The same systems tackled the complex problem of viral spread on the USS Theodore Roosevelt and amongst its crew as it entered quarantine or isolation on Guam in response to the largest outbreak seen among active duty forces to date. In that situation, cases burgeoned from three to more than 1150 members of the aircraft carrier’s crew, and one sailor died.
Hundreds of sailors who initially tested negative and had no symptoms tested positive when screened to return to the ship. Even after those sailors were quarantined and cleared by being symptom-free and having two negative tests for the virus separated by 24 to 48 hours, 14 sailors tested positive again after they boarded the ship. They reentered quarantine.

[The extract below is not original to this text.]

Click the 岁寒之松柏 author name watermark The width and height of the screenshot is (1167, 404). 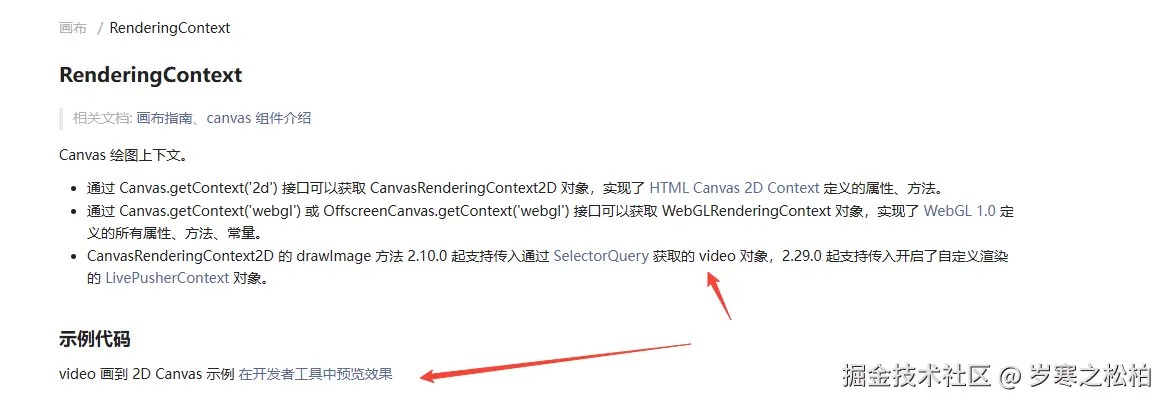[x=1091, y=376]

The Navy was working closely with the U.S. Centers for Disease Control and Prevention.
The supercomputers may be tasked with another, similar challenge, determining how the novel coronavirus spread among 640 soldier trainees at Fort Benning, GA. All the trainees were tested for SARS-CoV-2 on arrival. The four who tested positive at that time were isolated for 14 days and recovered. A week later, another trainee began displaying symptoms and tested positive.
In response, all trainees were retested and 142 turned up positive. All positive cases have been isolated, but the experience of extensive spread among largely asymptomatic cohorts in two very different settings calls into question the DoD’s process for limiting the impact of COVID-19 on training and mission readiness. With its ability to process millions of options in a matter of weeks, HPCMP may reveal a better way to control the virus on ships and in training centers.